» **What is being asked**: Find the lines holding the string "will" in the data, then copy all of them.

[Records contained in a dataset]
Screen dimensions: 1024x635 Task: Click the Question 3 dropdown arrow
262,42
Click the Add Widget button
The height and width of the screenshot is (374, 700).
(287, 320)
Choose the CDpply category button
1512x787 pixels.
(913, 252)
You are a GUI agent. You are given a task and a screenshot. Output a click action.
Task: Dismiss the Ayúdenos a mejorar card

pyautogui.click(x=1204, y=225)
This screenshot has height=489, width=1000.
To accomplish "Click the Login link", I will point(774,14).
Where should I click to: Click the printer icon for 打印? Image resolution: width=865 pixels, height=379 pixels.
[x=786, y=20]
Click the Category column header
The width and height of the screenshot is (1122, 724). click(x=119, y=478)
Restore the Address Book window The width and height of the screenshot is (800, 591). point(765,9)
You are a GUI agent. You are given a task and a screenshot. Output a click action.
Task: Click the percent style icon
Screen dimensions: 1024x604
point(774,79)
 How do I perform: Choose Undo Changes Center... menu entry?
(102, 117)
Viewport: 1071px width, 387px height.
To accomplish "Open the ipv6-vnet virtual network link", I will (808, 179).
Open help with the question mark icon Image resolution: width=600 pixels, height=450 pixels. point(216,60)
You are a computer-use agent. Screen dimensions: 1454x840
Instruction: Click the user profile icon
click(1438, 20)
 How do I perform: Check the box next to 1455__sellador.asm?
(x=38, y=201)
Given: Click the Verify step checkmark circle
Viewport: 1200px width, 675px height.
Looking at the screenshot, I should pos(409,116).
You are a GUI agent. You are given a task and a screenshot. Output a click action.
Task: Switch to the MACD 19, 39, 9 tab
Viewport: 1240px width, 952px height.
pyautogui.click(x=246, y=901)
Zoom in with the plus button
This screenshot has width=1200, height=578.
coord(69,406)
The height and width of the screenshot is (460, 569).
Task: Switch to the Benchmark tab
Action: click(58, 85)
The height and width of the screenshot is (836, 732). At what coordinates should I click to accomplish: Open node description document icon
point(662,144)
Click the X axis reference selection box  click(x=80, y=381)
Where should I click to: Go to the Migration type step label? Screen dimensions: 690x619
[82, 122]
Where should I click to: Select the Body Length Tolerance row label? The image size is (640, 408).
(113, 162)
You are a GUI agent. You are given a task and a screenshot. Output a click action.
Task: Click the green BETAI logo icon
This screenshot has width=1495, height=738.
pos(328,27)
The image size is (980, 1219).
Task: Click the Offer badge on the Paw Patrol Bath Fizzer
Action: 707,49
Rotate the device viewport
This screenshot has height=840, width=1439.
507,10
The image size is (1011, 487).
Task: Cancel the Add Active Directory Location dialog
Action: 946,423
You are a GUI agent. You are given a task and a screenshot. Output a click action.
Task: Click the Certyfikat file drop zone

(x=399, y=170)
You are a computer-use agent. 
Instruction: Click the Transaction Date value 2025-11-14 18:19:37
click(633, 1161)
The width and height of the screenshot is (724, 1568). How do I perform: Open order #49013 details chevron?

» **Result below**:
To accomplish "Click the Login link", I will point(774,14).
To accomplish "Open the ipv6-vnet virtual network link", I will (808, 179).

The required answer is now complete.